Students from universities across the country participate in the annual DSIDE programme aimed at growing local data science capacity
The Northern Cape (NC) is the largest province in South Africa, but has the lowest population. It has a colourful history and a wide variety of cultural tourist attractions; when diamonds were discovered in Kimberley unprecedented growth took place in the province.
It is also home to the Karoo region, a desert-like area that has become a famous tourist attraction, particularly for the Namaqualand flower season. Tourism in the NC has become a key feature of its economy. Conserving and growing tourism is crucial, as mining in the region is no longer a key economic driver.
Weather patterns have a big impact on tourism. The weather affects the frequency of tourism, the selection of the destination, tourist activities and their vacation satisfaction. Some tourist sites are weather dependent, e.g. Namaqualand, which is filled with seasonal flowers. So weather can be considered a determinant of the success of tourism in a location, controlling the tourist flow.
For this reason, it has become important to monitor the weather patterns in the region as they influence the numbers of visiting tourists. A data-science project for the department of economic development and tourism (Dedat) was developed to improve the tourism flow in the NC.
Led by Professor Sonali Das from the Centre for Scientific and Industrial Research (CSIR), the Data Science for Impact and Decision Enhancement (DSIDE) programme, a team comprising Kopano Motlapele (Sol Plaatjie University), Lebohang Molapo (Sefako Makgatho University), Boitumelo Matlapeng (University of Cape Town) is working hard to develop an instrument that will assist the province.
A case study was conducted to understand the flow of tourists in NC in comparison to the weather. Two datasets with different frequencies were used, namely tourism in NC and the weather data.
In the tourism data, there were two categories, namely foreign and domestic, ranging from 2013-2016 and 2009-2016, with common variables: the “average length of stay”, “visits”, “bed nights”, “purpose of visits” and “cities”. The weather data ranges from 2012-2016 and temperature and humidity were the only considered variables. The aim was to build a regression model to predict and advise the Dedat in NC on how the weather affects tourists and how to mitigate this effect, but due to the variation of the frequency (tourism is observed annually and weather hourly) in the dataset, it was difficult to come up with a decisive tool.

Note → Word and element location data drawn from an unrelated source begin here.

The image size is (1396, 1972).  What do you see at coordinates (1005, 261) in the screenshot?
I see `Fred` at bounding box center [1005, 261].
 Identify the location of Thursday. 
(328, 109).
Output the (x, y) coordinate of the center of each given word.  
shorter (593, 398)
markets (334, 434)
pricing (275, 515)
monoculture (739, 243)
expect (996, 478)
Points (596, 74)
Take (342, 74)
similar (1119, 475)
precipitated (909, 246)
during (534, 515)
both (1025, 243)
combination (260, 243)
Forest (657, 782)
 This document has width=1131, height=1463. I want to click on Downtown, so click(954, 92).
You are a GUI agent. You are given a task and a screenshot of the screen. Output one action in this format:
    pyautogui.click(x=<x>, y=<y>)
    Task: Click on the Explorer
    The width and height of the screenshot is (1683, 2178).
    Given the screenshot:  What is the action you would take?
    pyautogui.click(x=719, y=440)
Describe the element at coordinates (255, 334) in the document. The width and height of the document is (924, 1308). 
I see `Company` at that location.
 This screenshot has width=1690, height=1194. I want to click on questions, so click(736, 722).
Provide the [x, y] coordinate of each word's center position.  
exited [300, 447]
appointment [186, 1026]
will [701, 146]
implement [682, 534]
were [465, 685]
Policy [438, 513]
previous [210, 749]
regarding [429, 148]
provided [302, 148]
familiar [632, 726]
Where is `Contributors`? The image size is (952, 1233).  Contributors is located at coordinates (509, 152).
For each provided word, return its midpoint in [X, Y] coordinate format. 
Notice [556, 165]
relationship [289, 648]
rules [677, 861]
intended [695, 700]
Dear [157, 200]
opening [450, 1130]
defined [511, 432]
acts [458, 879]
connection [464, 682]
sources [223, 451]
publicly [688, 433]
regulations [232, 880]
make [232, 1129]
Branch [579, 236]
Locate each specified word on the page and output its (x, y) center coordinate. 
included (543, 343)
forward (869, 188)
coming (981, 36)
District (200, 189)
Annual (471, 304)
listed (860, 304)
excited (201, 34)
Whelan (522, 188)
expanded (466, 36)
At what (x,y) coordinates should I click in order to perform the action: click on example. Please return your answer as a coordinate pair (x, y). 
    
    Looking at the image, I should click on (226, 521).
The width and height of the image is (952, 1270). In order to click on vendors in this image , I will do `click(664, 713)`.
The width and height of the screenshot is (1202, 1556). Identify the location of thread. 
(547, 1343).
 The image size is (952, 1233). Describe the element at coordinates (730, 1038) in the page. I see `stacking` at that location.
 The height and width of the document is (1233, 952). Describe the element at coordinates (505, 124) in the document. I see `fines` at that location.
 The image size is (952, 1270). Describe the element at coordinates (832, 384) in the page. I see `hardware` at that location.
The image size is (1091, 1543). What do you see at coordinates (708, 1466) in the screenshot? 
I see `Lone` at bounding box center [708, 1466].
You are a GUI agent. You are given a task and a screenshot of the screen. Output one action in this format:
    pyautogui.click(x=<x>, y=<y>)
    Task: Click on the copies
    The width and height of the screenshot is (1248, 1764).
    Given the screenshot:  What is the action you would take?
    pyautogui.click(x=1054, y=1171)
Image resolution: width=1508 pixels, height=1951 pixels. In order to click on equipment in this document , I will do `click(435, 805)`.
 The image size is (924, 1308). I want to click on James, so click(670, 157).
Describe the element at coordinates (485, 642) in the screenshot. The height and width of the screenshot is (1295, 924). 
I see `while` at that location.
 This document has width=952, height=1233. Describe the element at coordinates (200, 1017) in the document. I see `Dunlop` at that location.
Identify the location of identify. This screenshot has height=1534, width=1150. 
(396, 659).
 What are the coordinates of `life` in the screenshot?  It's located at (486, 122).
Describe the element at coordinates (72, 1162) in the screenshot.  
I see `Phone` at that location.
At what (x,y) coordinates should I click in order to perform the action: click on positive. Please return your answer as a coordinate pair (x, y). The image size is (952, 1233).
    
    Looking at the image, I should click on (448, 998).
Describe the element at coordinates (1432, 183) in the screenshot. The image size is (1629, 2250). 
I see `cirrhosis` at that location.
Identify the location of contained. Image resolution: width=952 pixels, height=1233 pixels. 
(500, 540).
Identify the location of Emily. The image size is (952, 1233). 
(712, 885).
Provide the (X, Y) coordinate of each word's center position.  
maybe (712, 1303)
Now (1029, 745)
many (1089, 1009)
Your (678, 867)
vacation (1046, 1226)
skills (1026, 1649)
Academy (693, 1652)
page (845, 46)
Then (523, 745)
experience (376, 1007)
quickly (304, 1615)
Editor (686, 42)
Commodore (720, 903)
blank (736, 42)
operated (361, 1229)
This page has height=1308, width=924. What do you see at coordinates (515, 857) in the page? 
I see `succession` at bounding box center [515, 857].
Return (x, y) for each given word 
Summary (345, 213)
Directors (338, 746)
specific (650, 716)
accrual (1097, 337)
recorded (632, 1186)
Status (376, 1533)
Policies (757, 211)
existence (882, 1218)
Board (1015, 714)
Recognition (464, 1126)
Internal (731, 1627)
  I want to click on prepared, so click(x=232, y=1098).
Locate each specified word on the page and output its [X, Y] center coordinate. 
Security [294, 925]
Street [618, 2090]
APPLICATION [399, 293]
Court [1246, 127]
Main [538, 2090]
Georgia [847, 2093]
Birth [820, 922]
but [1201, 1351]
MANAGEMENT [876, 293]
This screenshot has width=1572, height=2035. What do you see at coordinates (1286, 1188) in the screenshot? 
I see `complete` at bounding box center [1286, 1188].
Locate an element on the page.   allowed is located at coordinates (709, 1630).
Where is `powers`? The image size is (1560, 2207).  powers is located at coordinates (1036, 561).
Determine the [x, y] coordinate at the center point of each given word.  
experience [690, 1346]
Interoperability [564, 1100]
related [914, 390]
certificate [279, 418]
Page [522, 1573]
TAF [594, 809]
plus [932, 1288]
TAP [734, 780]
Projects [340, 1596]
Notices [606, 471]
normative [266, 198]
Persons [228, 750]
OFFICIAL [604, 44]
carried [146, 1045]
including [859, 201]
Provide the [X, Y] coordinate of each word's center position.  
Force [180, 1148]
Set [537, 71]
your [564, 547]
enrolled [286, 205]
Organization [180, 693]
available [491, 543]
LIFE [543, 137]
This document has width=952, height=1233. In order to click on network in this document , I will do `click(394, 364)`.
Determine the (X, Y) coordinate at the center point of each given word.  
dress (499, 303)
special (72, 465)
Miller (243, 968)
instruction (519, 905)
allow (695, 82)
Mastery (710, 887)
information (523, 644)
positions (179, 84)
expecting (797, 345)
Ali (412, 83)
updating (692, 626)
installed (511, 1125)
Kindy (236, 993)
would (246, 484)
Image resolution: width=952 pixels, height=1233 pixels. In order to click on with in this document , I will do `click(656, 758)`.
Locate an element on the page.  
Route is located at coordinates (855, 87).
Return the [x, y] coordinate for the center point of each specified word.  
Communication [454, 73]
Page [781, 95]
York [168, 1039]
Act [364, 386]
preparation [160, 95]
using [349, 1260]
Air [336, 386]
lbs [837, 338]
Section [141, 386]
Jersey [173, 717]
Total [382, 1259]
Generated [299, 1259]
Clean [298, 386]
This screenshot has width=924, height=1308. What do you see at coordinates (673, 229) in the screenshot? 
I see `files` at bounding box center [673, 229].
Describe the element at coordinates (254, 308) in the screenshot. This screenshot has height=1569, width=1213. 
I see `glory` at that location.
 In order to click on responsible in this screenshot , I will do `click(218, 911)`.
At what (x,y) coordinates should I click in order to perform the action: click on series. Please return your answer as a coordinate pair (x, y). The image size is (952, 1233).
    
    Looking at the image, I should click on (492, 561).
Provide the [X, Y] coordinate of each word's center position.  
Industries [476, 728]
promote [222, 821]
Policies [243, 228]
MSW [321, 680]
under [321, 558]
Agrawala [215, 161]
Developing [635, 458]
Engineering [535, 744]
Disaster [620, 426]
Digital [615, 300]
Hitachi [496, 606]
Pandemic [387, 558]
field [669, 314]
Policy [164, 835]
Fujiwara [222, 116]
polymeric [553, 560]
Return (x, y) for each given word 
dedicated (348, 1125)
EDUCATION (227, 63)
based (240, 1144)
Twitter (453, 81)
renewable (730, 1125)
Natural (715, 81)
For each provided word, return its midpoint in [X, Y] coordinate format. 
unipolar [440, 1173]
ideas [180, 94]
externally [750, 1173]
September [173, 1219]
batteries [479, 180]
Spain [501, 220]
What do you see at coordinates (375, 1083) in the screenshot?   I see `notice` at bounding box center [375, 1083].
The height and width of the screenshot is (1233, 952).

The DSIDE programme aims to support capacity building in the ever-growing field of data science by scheduling recruits to participate in mentor-guided and learn-by-doing problem-solving of real-world needs as presented by different stakeholders.
The projects under DSIDE have a common theme that adapts a visual analytics framework with goals that include understanding the dataset through interactive visual exploration and model development. Extracted insights are intended to trigger actions towards better decision-making for various users.
The CSIR DSIDE programme places emphasis on problem-solving and creativity and encourages students to be curious. Experienced mentors from the CSIR data science community will introduce machine learning topics, tools and theories, and guide students in this project-driven environment. Given that this is a learn-by-doing initiative, our stakeholders do not expect the delivery of market-ready output at the end of the programme.
The programme is hosted at the CSIR and funded by the department of science and technology (DST).